What the exercise asks:
Beginning with the line that contains "Given: Click the Media tool icon", transcribe the rest of the listing below exactly, including its last line, and exclude any pictures.

Provided data:
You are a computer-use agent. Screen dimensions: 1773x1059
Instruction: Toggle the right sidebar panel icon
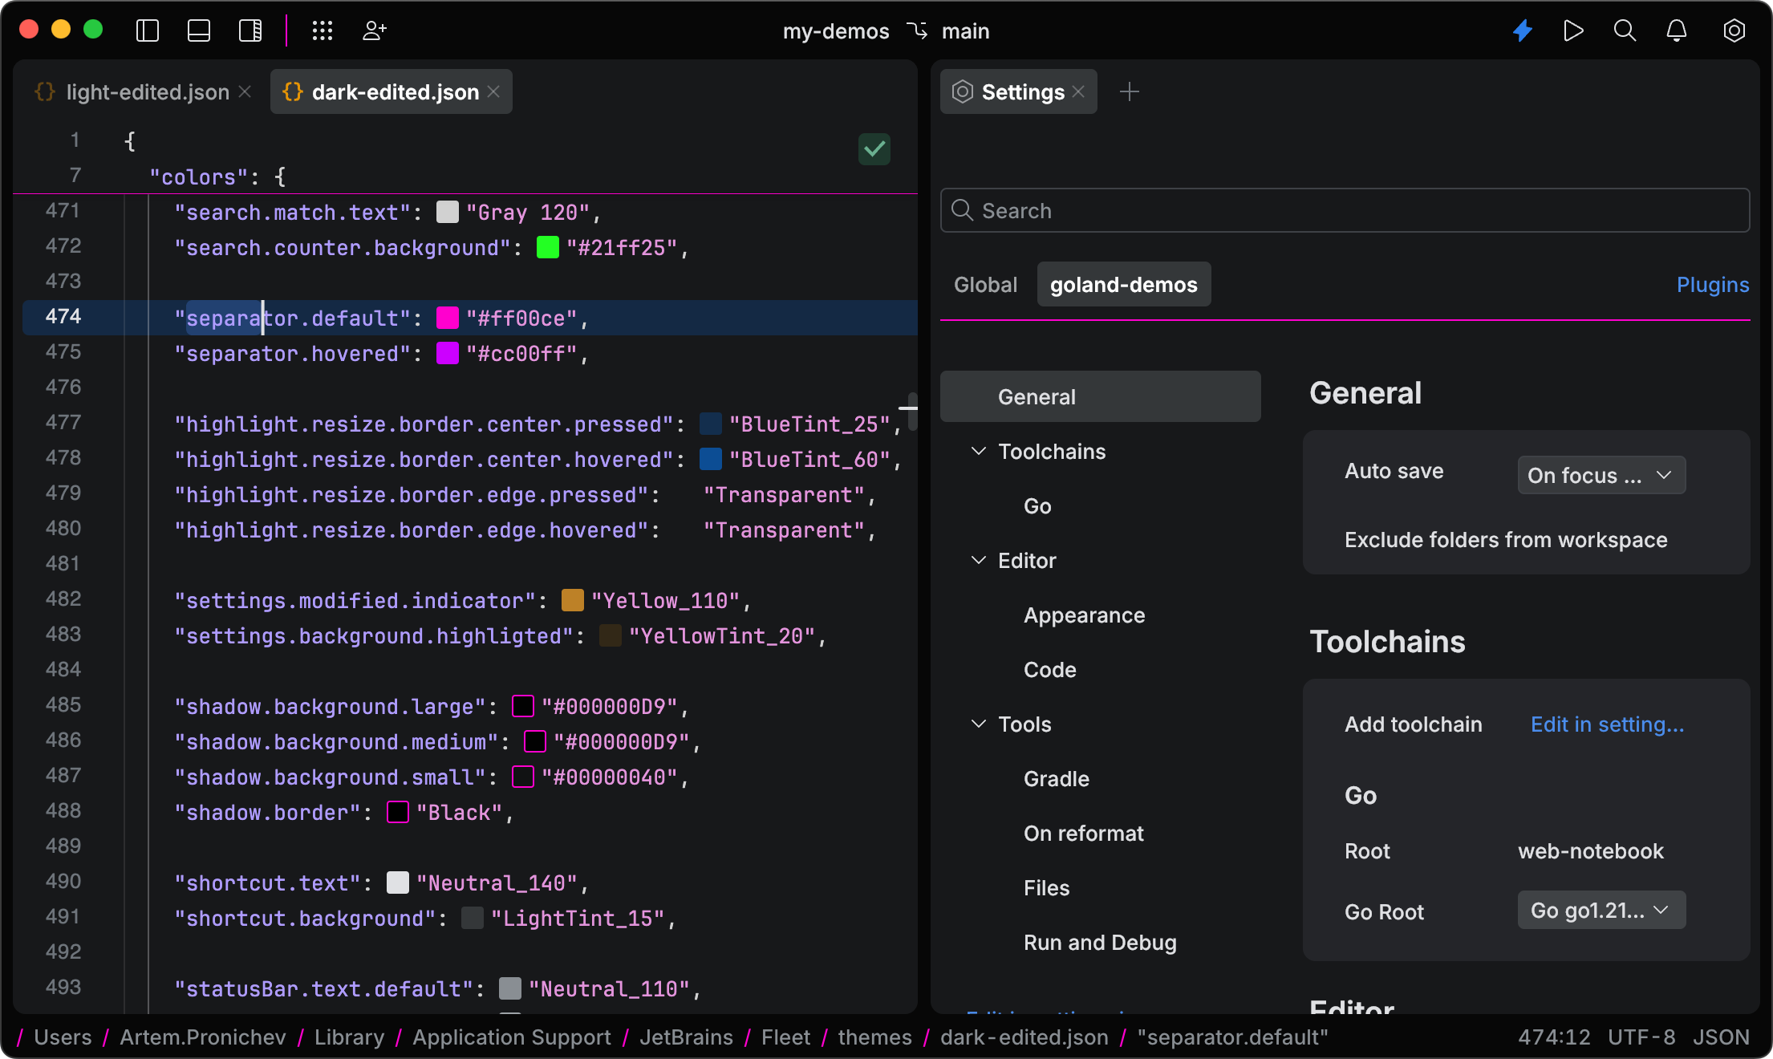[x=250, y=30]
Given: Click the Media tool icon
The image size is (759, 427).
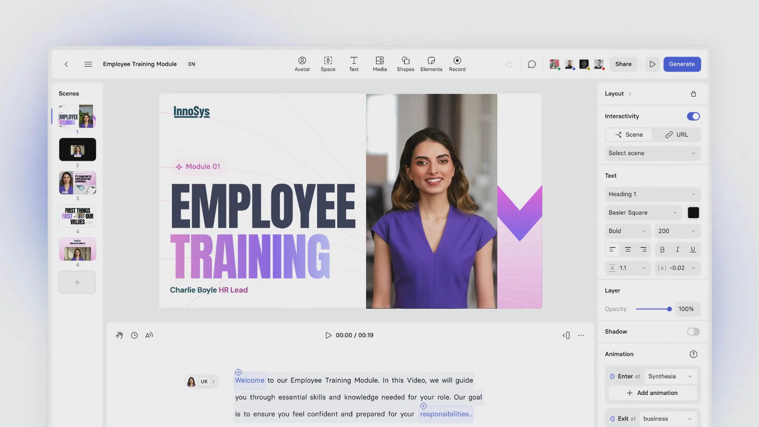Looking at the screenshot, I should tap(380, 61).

Task solution:
Given: Click the Media tool icon
The image size is (759, 427).
Looking at the screenshot, I should tap(380, 61).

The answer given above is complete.